Aber ich will das wirklich nicht machen, ich will einfach nur wissen, ob und wenn, wie das geht.


----------



## Niki (28. Mrz 2008)

Dann ist die Antwort: Nein, geht nicht.


----------



## Guppi (28. Mrz 2008)

okay, thx


----------



## DamienX (28. Mrz 2008)

Obwohl mich bei bei MS Systemen zwar nix mehr wirklich wundert...
Das wäre wohl eine der fatalsten Sicherheitslücken die ich mir vorstellen könnte...
Viren die schon beim betrachten losgehn!

Die Antwort ist darum nein... das funktioniert bestimmt nicht ohne weiteres!


----------



## maki (28. Mrz 2008)

DamienX hat gesagt.:
			
		

> Obwohl mich bei bei MS Systemen zwar nix mehr wirklich wundert...
> Das wäre wohl eine der fatalsten Sicherheitslücken die ich mir vorstellen könnte...
> Viren die schon beim betrachten losgehn!
> 
> Die Antwort ist darum nein... das funktioniert bestimmt nicht ohne weiteres!


Leider ist doch das der Standard bei M$ Software, siehe IE, Outlook, Excel, Word, etc. pp.


----------



## HoaX (28. Mrz 2008)

ich bin der meinung unter windows geht das. ist aber zu lange her um mich jetzt genau zu erinnern. gibt dafür registryeinträge die definieren was die standardaktion beim öffnen ist (7zip starten bei .zip dateien usw.). gibt es auch ordner. irgendwie hab ich noch das wort shellextension dazu im kopf. aber wie gesagt, is schon n paar jährchen her wo ich noch mit der windows-api (und windows allgemein) gearbeitet hab.


----------



## Guppi (28. Mrz 2008)

okay, Danke für eure Antworten!
Mfg, Guppi
--CLOSED--


----------



## thE_29 (28. Mrz 2008)

So, jetzt schalte ich mich mal ein 

Klar geht das :bae:

Man muss einfach die Messages vom Windows Message System abfangen und somit könnte man da sich etwas starten!

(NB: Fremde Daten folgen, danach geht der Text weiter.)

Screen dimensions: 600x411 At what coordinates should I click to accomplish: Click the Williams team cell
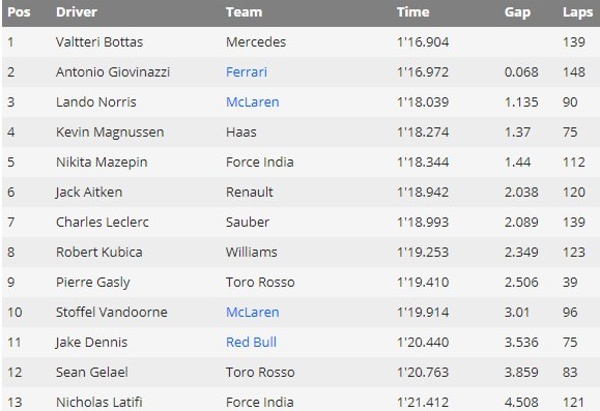click(252, 252)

Bzw, wird es in Windows sicher einen Hook dafür geben. Zb habe ich vorher mit dem Spy++ den Explorer gespyt und sobald man ein Verzeichnis wechselt, hatte man ein setText mit Verzeichnis!
Gehn tuts schon, aber für das was dein Freund will, wird sich der Aufwand kaum lohnen


----------



## Ich&Mir (29. Mrz 2008)

also mein AntiVir schlägt immer Alarm wenn ich mich durch virenbefallene Ordner such^^ 
des muss ja auch wissen wo der Explorer grad is, und könnte ja auch immer wenns merkt dass in dem order eine starter.jar is, diese starten


----------



## Mr. Java (29. Mrz 2008)

Es geht auch anders!

Man kann dem System sagen da ein Ordner die Funktionen von einem Laufwerk haben soll. Das geht über den Registrierungs-Editor.

Dan speichert man in den Ordner eine Autorun.in wo steht was gemacht werden soll. Mann könnte auch sagen wenn Ordner im Level1 (Ebene1) geöffnet worden ist, starte in Ordner XY die Datei XY.

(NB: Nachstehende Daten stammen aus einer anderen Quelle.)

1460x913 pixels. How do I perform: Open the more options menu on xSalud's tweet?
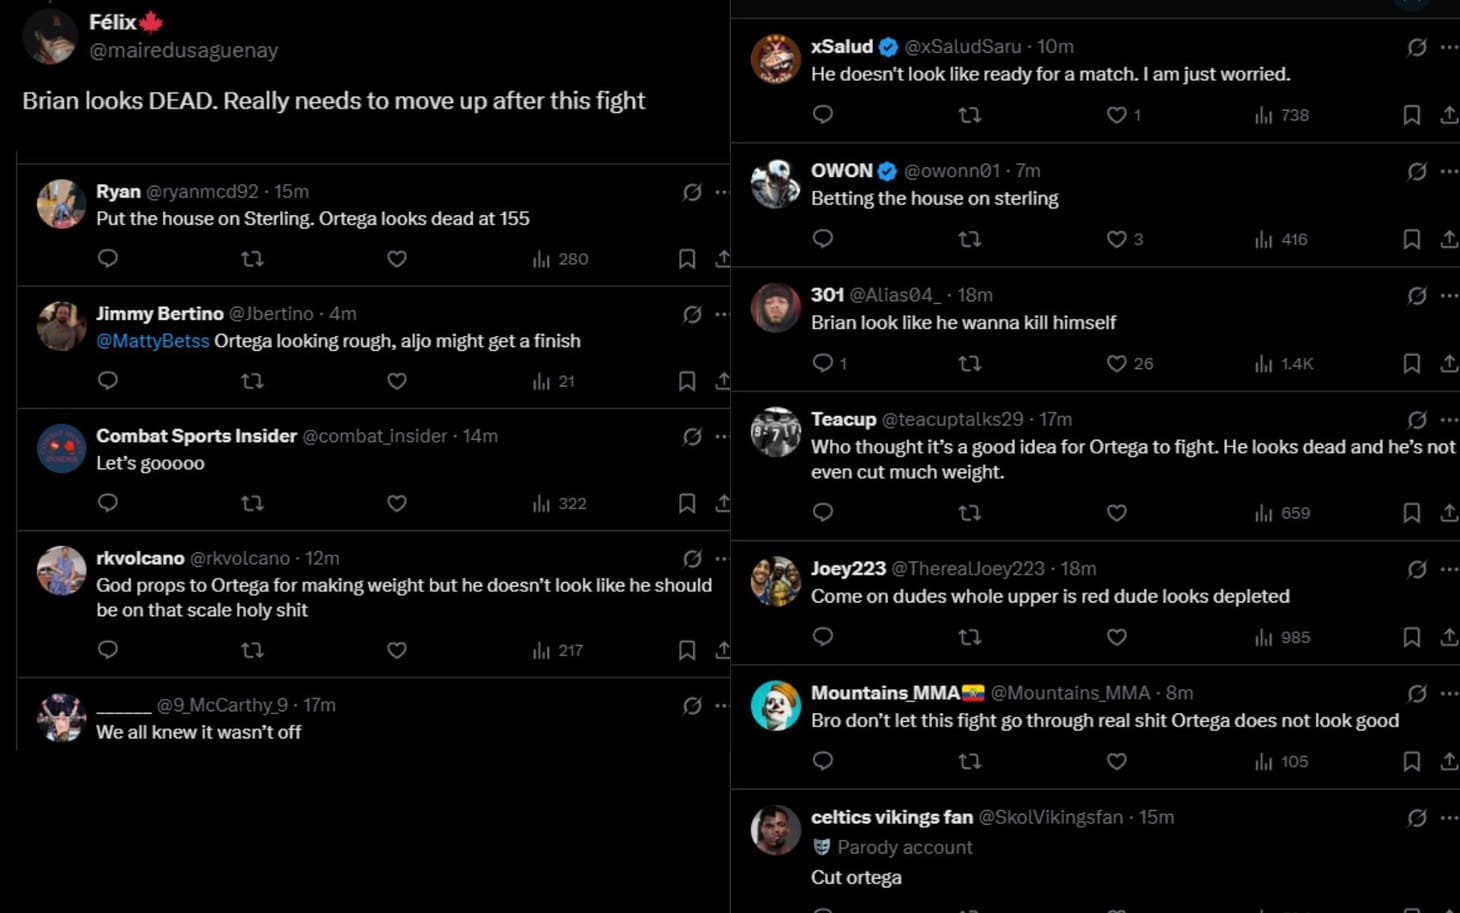tap(1449, 46)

Dadurch verliert man aber die Systemunabhängigkeit von Java. Die Idee von Ich&Mir ist sinnvoller, dafür muss aber das System neugestartet werden da diese Prozesse direkt am System, Kernel, Prozessor anheften. 

MfG
Mr. Java


----------



## thE_29 (31. Mrz 2008)

Und wie geht das mit der Registry genau?


----------